> [Your instructions] Collect each line of the records containing the string "espectro".

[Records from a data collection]
§ §

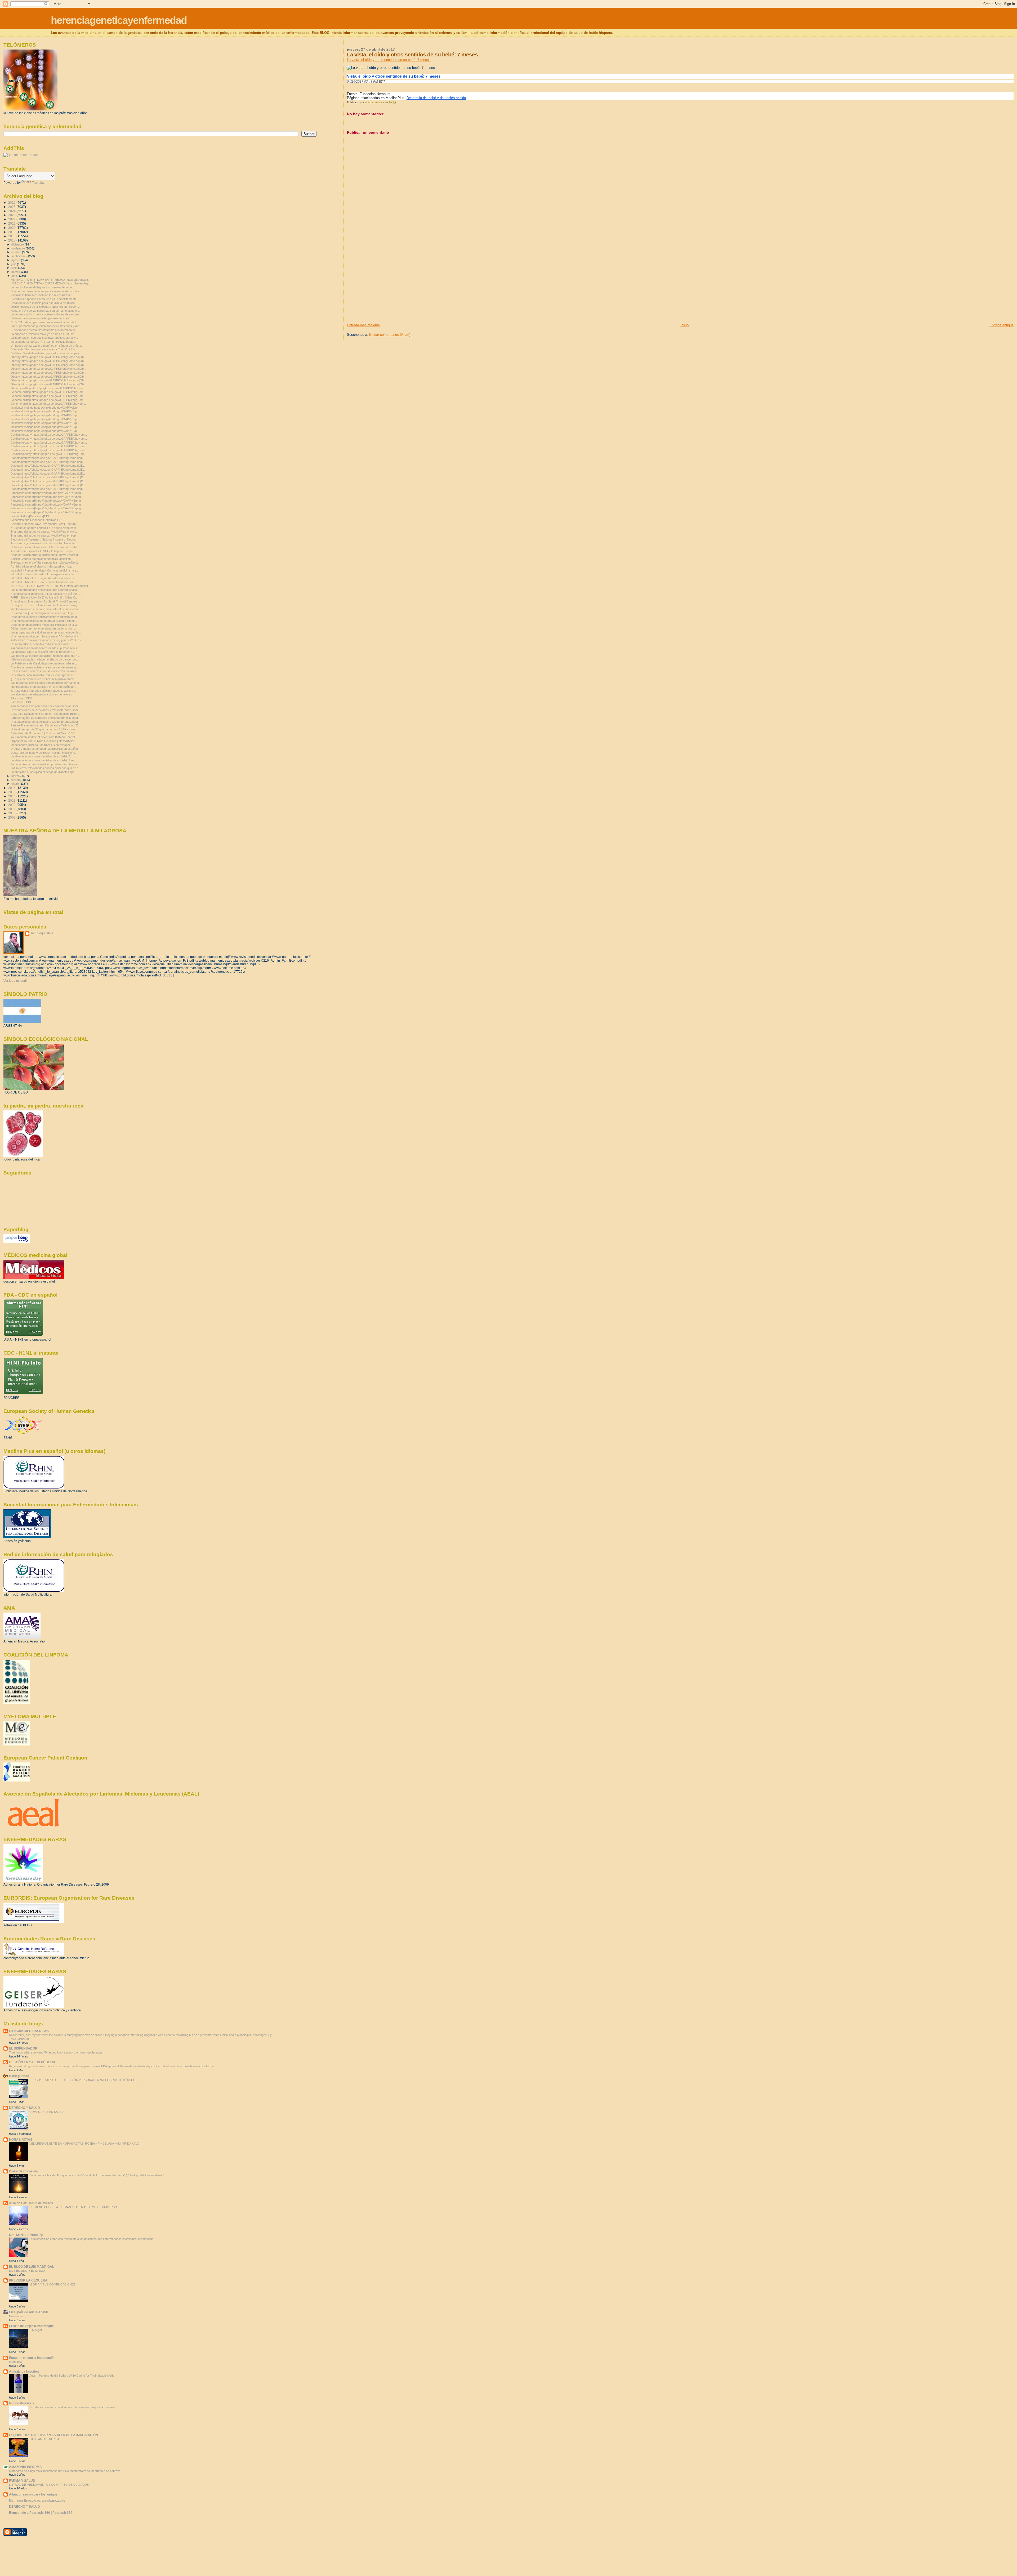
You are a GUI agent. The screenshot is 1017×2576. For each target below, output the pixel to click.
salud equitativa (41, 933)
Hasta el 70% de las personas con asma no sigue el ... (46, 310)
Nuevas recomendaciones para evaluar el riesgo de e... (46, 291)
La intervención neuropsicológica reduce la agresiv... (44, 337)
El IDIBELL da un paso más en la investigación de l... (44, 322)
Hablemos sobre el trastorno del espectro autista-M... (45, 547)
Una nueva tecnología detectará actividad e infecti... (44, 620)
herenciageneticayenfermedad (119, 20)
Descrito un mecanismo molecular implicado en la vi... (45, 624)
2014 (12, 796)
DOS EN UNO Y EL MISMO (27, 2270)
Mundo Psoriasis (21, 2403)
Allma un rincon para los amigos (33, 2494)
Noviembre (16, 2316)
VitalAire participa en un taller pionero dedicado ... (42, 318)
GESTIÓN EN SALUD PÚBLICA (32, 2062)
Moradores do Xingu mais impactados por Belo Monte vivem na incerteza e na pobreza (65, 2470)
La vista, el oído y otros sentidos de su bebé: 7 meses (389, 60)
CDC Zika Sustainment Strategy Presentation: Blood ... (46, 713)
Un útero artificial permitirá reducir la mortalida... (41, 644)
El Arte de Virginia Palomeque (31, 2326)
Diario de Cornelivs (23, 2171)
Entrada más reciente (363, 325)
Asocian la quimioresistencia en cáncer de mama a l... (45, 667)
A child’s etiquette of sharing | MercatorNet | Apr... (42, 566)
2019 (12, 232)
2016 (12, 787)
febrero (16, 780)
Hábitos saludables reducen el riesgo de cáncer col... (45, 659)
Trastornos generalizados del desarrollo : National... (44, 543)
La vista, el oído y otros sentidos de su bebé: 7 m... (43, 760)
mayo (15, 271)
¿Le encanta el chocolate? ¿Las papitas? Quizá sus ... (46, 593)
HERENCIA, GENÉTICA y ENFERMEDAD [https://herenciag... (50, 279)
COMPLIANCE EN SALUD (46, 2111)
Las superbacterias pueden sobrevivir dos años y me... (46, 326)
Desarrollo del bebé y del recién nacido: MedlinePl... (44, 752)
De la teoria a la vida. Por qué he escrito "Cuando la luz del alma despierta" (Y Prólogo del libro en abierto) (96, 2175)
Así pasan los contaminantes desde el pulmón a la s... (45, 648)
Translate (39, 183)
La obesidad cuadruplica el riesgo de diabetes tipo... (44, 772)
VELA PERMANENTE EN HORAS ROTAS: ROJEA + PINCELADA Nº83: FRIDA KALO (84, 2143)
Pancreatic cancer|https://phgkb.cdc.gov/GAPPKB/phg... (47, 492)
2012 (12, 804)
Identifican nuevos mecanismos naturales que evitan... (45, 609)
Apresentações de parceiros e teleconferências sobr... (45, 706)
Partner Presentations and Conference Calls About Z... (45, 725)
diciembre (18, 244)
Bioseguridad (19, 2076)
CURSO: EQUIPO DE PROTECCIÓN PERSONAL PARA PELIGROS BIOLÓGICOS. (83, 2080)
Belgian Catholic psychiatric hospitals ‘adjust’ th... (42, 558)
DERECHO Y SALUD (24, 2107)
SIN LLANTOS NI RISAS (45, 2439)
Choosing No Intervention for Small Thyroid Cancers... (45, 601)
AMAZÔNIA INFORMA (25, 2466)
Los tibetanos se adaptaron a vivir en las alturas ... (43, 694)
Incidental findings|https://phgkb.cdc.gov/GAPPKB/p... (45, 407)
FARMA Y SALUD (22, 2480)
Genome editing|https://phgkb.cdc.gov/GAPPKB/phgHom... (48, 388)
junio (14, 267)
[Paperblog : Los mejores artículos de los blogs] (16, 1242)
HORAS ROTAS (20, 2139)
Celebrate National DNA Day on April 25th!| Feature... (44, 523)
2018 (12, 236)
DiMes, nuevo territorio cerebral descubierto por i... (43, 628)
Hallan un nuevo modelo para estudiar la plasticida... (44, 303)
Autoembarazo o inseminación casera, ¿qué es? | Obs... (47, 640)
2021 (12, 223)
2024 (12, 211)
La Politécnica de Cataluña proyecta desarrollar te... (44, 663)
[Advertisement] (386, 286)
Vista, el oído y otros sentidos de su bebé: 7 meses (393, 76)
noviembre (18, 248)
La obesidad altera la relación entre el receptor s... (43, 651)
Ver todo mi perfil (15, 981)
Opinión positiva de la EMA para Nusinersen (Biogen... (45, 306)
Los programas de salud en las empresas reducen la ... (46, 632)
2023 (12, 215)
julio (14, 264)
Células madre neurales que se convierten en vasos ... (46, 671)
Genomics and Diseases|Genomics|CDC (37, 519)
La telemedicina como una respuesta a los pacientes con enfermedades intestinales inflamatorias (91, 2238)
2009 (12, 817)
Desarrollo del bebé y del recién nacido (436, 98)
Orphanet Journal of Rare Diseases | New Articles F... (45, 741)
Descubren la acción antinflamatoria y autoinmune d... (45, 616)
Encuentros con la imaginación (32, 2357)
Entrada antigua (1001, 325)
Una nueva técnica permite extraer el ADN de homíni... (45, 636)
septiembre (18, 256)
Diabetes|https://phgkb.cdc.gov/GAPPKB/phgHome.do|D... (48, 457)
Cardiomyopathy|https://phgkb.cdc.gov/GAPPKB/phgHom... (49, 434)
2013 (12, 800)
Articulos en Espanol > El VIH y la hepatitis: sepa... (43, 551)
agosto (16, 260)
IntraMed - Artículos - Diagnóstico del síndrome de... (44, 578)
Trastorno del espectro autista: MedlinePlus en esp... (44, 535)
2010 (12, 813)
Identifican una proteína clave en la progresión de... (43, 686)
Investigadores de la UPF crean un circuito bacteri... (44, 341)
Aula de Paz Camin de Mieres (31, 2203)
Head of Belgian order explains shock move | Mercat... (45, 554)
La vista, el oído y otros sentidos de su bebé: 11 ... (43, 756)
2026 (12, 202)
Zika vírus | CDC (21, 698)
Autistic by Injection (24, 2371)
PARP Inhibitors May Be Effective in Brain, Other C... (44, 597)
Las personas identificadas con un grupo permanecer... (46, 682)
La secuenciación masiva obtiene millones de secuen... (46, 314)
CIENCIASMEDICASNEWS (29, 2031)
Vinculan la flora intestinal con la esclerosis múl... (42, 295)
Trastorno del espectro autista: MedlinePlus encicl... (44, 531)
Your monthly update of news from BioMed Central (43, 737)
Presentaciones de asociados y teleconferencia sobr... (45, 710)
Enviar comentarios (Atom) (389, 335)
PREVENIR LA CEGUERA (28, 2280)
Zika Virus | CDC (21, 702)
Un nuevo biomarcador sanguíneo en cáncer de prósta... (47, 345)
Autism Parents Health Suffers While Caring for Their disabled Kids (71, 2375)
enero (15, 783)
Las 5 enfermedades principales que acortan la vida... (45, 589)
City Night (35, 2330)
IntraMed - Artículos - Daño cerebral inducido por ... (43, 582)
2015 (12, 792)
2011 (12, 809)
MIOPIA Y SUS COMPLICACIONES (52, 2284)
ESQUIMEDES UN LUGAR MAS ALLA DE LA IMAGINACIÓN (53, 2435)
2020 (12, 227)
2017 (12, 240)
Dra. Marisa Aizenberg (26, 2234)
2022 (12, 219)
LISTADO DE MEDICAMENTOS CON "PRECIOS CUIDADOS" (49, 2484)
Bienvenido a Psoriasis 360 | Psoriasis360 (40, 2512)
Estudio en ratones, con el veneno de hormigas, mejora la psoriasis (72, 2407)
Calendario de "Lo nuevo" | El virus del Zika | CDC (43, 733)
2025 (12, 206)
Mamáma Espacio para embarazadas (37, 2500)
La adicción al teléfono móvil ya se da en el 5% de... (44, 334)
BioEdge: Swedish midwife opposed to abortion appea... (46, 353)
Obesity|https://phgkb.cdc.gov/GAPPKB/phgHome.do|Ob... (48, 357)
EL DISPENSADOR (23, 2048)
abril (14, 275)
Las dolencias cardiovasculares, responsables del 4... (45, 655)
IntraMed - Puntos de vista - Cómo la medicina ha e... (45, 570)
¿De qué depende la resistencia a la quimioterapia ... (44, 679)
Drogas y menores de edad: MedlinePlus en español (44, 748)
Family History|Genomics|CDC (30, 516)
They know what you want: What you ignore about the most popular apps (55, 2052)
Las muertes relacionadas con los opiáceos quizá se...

§ §

> [Task result]
Hablemos sobre el trastorno del espectro autista-M... (45, 547)
Trastorno del espectro autista: MedlinePlus en esp... (44, 535)
Trastorno del espectro autista: MedlinePlus encicl... (44, 531)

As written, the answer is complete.